Wenn wir jetzt zusätzlich die Möglichkeit berücksichtigen, dass das Elektron unterwegs noch Photonen aussenden kann, dann wissen wir schon, wie sich das am Ende auf die Ergebnisse auswirken muss: Gar nicht. Denn die Masse des Elektrons, die die Bewegung bestimmt, haben wir experimentell gemessen und der Wert, den wir da herausbekommen haben, muss der Wert sein, der am Ende aller Rechnungen auch in unserer Quantenelektrodynamik herauskommt. Der gemessene Wert der Elektronenmasse muss also den Einfluss des Photon-Aussende-Prozesses (und aller anderen denkbaren Prozesse) schon enthalten.
Findet ihr das verwirrend? Falls ja, kann ich euch beruhigen: Ist es auch. Es ist deswegen verwirrend, weil wir mit zwei unterschiedlichen Konzepten von “Masse” hantieren: Das eine ist die experimentell bestimmte Masse, die wir bekommen, wenn wir beobachten, wie unser Teilchen von A nach B fliegt. Das andere ist die “theoretische” Masse, die als Zahl in unsere Gleichungen für die Quantenelektrodynamik eingeht. Diese Zahl selbst ist keine beobachtbare Größe – beobachten können wir nur die experimentelle Masse. Die experimentelle und die theoretische Masse sind nicht identisch, weil in die experimentelle Masse auch noch der Prozess eingeht, bei dem das Elektron unterwegs ein Photon aussendet und dann wieder einfängt. (Und falls jemand fragt, wie das nun wieder mit der Relativitätstheorie und der Gravitation zusammenhängt – die schwere Masse des Elektrons ist auch die, in der alle diese Effekte schon drin sind.)
Oft spricht man bei der theoretischen Masse auch von der “nackten” Masse, weil es eben die Masse ohne alles ist, also ohne zusätzliche Effekte durch Photonenaussendung und so. Die experimentelle Masse heißt oft “effektive Masse”, weil es die ist, die sich am Ende (also “effektiv”) ergibt, wenn man alle Effekte berücksichtigt. (Ein ähnliches Phänomen gibt es übrigens in der Festkörperphysik: Elektronen in einem Kristallgitter benehmen sich fast wie freie Elektronen, aber die Wechselwirkung mit dem Kristallgitter äußert sich darin, dass sich ihre Energie-Impuls-Beziehung ändert. Das erkläre ich übrigens ausführlich in meinem demnächst hoffentlich erscheinenden Buch zu meiner Vorlesung.)
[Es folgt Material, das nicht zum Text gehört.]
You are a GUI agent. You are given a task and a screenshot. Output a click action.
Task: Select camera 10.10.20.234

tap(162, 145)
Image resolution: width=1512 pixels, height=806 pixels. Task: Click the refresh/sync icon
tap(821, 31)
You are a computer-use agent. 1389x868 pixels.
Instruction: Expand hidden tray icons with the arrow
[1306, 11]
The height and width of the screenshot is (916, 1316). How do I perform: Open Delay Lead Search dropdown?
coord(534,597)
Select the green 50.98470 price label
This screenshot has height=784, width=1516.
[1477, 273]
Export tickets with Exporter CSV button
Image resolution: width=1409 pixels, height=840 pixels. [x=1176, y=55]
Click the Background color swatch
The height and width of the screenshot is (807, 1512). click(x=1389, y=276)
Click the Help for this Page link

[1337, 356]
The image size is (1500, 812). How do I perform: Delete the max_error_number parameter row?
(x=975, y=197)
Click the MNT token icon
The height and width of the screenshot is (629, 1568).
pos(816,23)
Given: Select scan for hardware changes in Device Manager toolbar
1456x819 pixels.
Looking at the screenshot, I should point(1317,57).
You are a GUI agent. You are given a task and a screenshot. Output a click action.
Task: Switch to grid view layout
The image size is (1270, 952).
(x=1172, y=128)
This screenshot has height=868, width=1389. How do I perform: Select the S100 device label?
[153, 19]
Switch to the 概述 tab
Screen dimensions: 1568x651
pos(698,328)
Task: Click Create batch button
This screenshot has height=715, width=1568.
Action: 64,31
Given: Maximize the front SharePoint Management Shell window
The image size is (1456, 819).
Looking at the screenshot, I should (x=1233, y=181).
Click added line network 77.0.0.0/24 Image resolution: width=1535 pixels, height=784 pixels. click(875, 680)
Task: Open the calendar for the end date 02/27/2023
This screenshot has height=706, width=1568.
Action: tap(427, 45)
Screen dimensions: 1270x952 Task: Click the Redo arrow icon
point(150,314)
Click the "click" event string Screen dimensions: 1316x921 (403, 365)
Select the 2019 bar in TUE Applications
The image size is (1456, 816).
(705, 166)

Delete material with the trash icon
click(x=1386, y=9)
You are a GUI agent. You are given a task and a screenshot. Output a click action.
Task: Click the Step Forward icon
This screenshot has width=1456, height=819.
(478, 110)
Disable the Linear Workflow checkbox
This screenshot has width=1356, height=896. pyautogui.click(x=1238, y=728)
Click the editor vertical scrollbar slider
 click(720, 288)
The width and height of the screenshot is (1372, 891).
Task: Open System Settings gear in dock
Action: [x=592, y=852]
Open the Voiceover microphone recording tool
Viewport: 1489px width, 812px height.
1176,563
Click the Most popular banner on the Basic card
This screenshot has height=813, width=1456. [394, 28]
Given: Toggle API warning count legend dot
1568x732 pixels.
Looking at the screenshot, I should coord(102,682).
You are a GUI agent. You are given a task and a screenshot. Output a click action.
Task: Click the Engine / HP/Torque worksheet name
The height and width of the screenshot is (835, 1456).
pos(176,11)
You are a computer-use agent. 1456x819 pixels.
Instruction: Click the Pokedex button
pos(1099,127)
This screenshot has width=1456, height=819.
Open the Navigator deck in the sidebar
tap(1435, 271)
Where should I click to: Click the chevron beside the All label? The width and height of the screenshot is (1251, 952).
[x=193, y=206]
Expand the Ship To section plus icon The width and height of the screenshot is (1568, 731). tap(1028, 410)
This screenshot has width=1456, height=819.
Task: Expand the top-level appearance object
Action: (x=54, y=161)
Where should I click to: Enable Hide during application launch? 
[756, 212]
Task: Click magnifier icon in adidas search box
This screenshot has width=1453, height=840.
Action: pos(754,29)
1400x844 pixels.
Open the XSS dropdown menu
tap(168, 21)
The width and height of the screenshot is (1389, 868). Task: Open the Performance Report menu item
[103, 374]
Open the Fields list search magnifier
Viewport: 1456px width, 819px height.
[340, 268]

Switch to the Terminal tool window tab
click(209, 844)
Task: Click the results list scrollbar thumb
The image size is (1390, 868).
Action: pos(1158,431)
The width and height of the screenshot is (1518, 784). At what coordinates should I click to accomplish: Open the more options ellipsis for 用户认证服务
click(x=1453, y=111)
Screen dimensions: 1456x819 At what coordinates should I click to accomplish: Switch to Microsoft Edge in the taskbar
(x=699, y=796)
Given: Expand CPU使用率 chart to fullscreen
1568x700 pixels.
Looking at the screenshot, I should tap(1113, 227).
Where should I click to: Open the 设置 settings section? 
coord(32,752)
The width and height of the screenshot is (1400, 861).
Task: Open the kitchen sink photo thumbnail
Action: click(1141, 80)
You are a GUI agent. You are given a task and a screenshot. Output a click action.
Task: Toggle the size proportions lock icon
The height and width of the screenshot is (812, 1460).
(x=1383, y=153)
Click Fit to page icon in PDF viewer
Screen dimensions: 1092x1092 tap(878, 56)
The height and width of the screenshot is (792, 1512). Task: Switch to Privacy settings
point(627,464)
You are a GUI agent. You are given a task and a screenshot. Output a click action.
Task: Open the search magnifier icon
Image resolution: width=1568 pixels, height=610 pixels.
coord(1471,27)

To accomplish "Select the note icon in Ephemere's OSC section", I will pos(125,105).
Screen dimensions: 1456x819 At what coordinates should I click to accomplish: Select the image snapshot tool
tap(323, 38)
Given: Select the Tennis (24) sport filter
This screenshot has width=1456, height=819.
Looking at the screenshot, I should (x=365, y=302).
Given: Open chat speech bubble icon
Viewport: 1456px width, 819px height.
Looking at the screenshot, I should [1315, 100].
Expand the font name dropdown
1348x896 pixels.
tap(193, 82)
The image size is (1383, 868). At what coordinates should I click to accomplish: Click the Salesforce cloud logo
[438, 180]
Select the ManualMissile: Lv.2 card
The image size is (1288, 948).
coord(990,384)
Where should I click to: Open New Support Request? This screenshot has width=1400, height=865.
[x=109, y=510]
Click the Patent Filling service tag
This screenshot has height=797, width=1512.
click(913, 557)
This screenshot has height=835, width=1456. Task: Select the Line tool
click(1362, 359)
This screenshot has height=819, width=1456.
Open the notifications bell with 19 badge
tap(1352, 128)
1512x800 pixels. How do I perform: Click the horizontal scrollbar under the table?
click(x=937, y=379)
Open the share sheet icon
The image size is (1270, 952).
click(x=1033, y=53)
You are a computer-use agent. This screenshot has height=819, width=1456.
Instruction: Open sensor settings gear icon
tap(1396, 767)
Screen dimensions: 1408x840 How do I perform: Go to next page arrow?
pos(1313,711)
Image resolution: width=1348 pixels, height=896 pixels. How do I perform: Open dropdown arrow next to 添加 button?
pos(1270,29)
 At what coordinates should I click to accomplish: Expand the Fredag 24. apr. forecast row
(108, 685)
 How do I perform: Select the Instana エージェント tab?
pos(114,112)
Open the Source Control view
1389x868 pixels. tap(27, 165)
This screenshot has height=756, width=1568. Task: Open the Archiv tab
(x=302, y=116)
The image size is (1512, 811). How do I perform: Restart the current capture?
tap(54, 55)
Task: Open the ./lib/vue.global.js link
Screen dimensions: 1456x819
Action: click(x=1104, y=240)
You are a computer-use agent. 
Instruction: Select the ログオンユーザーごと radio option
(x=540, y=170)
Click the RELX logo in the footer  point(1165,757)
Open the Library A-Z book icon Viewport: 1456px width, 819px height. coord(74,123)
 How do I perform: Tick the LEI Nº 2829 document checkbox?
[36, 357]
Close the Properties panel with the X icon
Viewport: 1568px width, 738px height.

Wie groß der Unterschied zwischen experimenteller und theoretischer Masse ist, hängt davon ab, wo wir unseren Wert für den Grenzimpuls annehmen, je größer der ist, desto größer ist der Unterschied. (Und wenn wir beliebig große Impulse zulassen, dann wird der Unterschied unendlich groß.) Was man jetzt mathematisch trickst ist das Folgende: Man berechnet, wie groß der Unterschied zwischen der experimentellen und der theoretischen Masse ist, und zwar abhängig von dem Wert des Grenzimpulses (auch gern als “cutoff” bezeichnet) und schreibt die Gleichungen mit diesem Wert der theoretischen Masse, so dass sichergsetellt ist, dass nach Einbeziehen der Photon-Aussendung die experimentell gemessene Masse rauskommt. Und dann zeigt man, dass man den Massenterm für beliebige Werte des cutoffs so anpassen kann, dass immer die experimentell beobachtbare Masse herauskommt. (Mathematisch klappt das sogar mit einem Grenzübergang für unendlich große cutoffs, aber physikalisch ist das – wie oben angemerkt – vermutlich nicht wirklich sinnvoll.) Damit ist sichergestellt, dass die Theorie funktioniert – wir wissen zwar nicht, wo der cutoff liegt, aber wir können immer sicherstellen, dass am Ende eine Übereinstimmung mit dem Experiment herauskommt.
Mir ist gerade eine Analogie eingefallen, ich weiß nicht, ob die euch weiterhilft, aber ich versuch’s mal damit: Stellt euch vor, ein reicher Erbonkel vermacht euch einen Prozentsatz seines Vermögens. Leider wisst ihr nicht, wie groß der Prozentsatz ist (1%, 10%, 99%?), und ihr wisst auch nicht, wie groß sein Vermögen tatsächlich ist. Irgendwann bekommt ihr dann von der Kanzlei Fish&Cage eine Überweisung über eine Million Euro, euer effektives Erbe. Wenn ihr 1% bekommen habt, dann betrug das Vermögen des Onkels 100Millionen, wenn es 10% waren, 10 Millionen und so weiter. Abhängig vom Wert des Prozentsatzes (des cutoffs) könnt ihr das wahre, unbeobachtbare (“nackte”) Vermögen berechnen.